[Start of GIVEN ENTRIES]

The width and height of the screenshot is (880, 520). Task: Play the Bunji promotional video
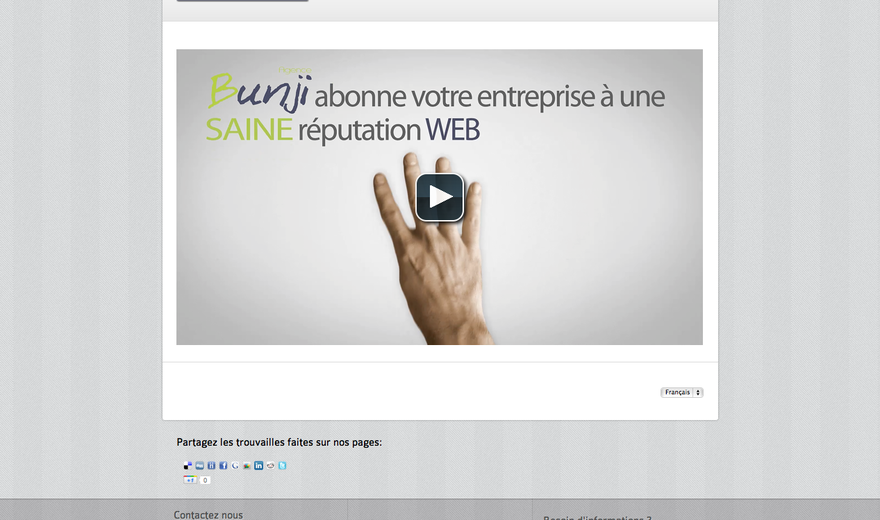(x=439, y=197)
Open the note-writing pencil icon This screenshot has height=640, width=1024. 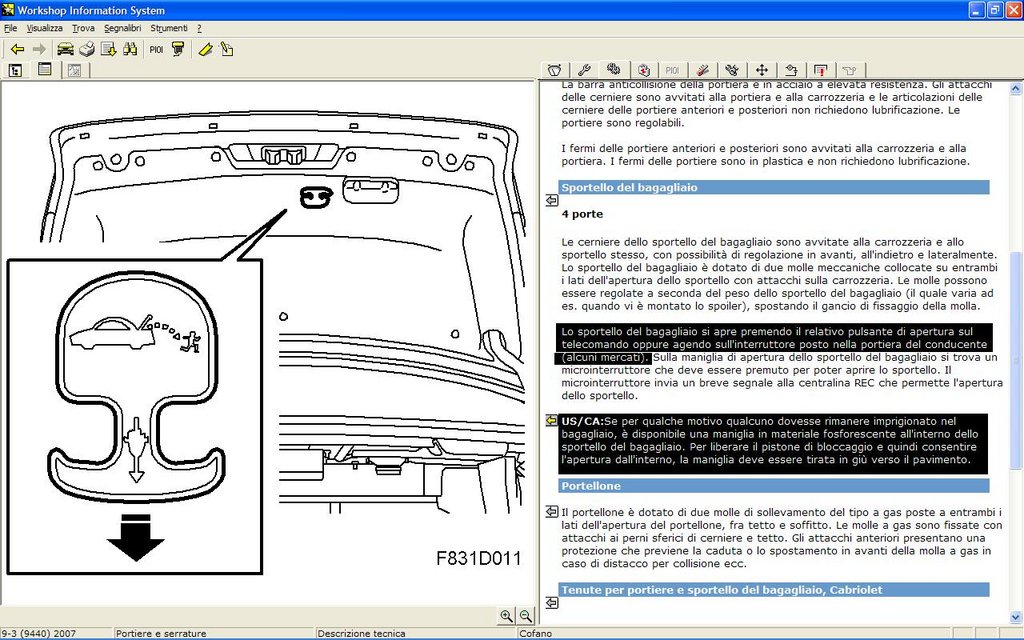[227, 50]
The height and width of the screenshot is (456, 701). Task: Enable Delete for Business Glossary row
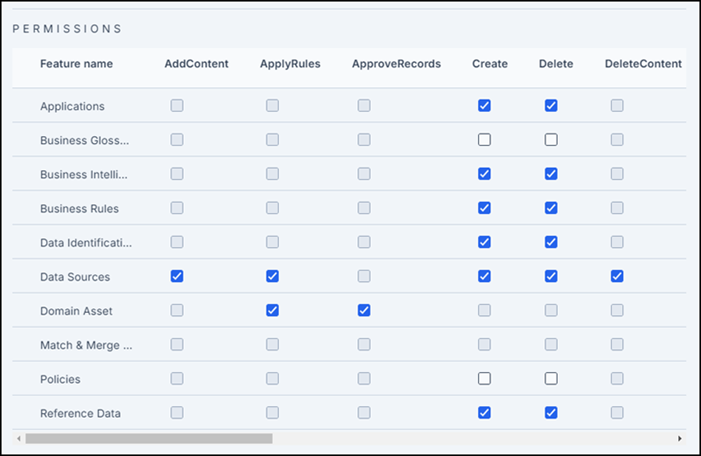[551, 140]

[End of GIVEN ENTRIES]

» SHORT EXERCISE
Render everything from the line containing "The height and" down to the end of the rows as a Markdown table with the columns Number and Line, leaving out blank lines and the pictures.

» FINAL ANSWER
| Number | Line |
|---|---|
| 1 | The height and width of the screenshot is (456, 701). Task: Enable Delete for Business Glossary row |
| 2 | [551, 140] |